Requirement 1 — Translate this sentence from the text about the former Reform Club building into Spanish: "The building has been a celebrity spot since it was opened by Liberal Prime Minister William Ewart Gladstone in 1871."
Requirement 2 — Pick up the text about the former Reform Club building below where it ends, and keep writing it.

Start of Text section

When he snapped up the space on the first floor of the Grade II listed Victorian former Reform Club in January 2015, he said: “It was the quickest deal in Living Ventures’ history. As soon as I heard Room [Reform’s successor] was closing, I was on the phone to Bruntwood because I just thought I can’t let that building go. It’s such a cracking dining room. I’ve loved it for a very long time, back since the days of Reform.”

Pic Gareth Lowe

Tim said he was “tempted to recreate Reform” but instead the hugely successful Australian restaurateur set in motion plans to create a Pacific rim/pan Asian eatery with a dash of Raffles Hotel glamour.

The building has been a celebrity spot since it was opened by Liberal Prime Minister William Ewart Gladstone in 1871. A larger-than-life, stone-faced statue of the ‘grand old man’ greets guests at the top of the stairs from the Spring Gardens entrance.

In 1906, Winston Churchill addressed cheering crowds from a first floor balcony following his election as a Liberal MP. The club’s fortunes declined with those of the Liberal Party, but senior politicians still held court to the press there into the 1980s.

When Reform the restaurant first opened in September 1998, it was a game changer for dining out in the city and a maker of reputations. It gave the designer, at the time a little known Belgian called Bernard Carroll, a massive profile boost. Since then his firm, Carroll Designs, has crafted the interiors of some of the glitziest restaurants in the UK and abroad. They include San Carlo Manchester, Yu in Alderley Edge, Victor’s, Hale and the recently opened branch of San Carlo Fumo in London’s Covent Garden.

End of Text section
Start of Collected data

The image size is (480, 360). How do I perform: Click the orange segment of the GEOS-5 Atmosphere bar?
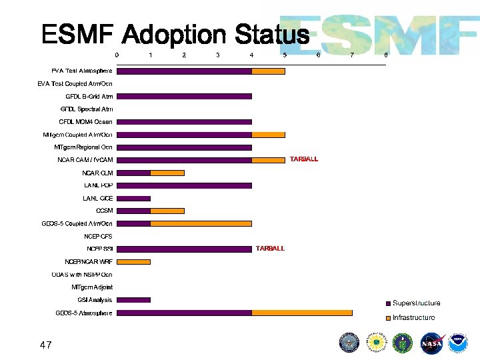coord(301,312)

End of Collected data

Exercise result 1 — El edificio ha sido un lugar frecuentado por celebridades desde que lo inauguró el primer ministro liberal William Ewart Gladstone en 1871.

Exercise result 2 —
Not surprisingly, Reform swiftly became the go-to haunt for the city’s footballers and coterie of TV stars who revelled in the glamorous surroundings.

Bernard’s brother Francis, who ran Reform, was the better known at the time, having come from the highly respected Brasserie St Pierre in nearby Princess Street. He went on to open Lounge 10, the Gilt House in Altrincham and later brought his long-time pal Marco Pierre White to the north west.

Reform’s launch chef, also from Brasserie St Pierre, was Robert Owen Brown, who remains one of the most innovative in Manchester and a champion of locally produced ingredients. His most recent outing was in partnership with San Carlo at Feast, the Christmas pop-up on King Street West.

By the way, one of Manchester’s greatest hidden treasures lies buried on the ground floor of the former Reform Club. The club’s gents’ toilets, which rival their famed counterparts in Liverpool’s Philharmonic pub for grandeur, are now used as a store room for lingerie retailer Agent Provocateur.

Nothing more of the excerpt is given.